The set of graphs in Figure 3 reflect the percentage of trials in which significant differences (p < .05) 
were observed between performance levels for each Skill Builder and each style of scoring. Skill Builders 
are presented from most difficult (top left) to least difficult (bottom right). For all graphs, dashed red 
lines denote partial credit and solid blue lines denote binary scoring. Within each Skill Builder, partial 
credit consistently outperformed binary scoring across sampling increments.
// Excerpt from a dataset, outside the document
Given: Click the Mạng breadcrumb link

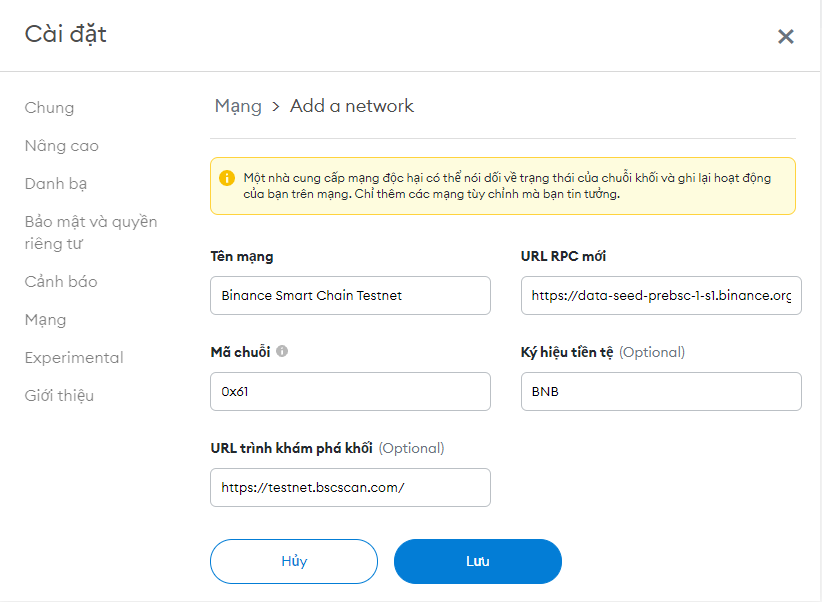Looking at the screenshot, I should click(238, 106).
Partial credit allowed 
reliable group differentiation to be attained with significantly fewer students regardless of Skill Builder 
topic. A paired samples t-test of group sizes suggested that observed sample reductions were significant, 
p < .01. The magnitude of efficiency gained was determined by calculating and comparing the size of 
equivalent samples required to observe significantly different groups in 90% of trials. That is to say, the 
requirement was a significant difference (p <. 05) in at least 90% of trials for a given sample size, n. This 
magnitude differed across sets, but did not appear to be correlated with skill difficulty. Efficiency gained 
is pinpointed in each graph within Figure 3, and presented in detail in Table 5. The average efficiency 
gained by partial credit scoring across Skill Builders was 22.9%, with a standard deviation of 10.8%.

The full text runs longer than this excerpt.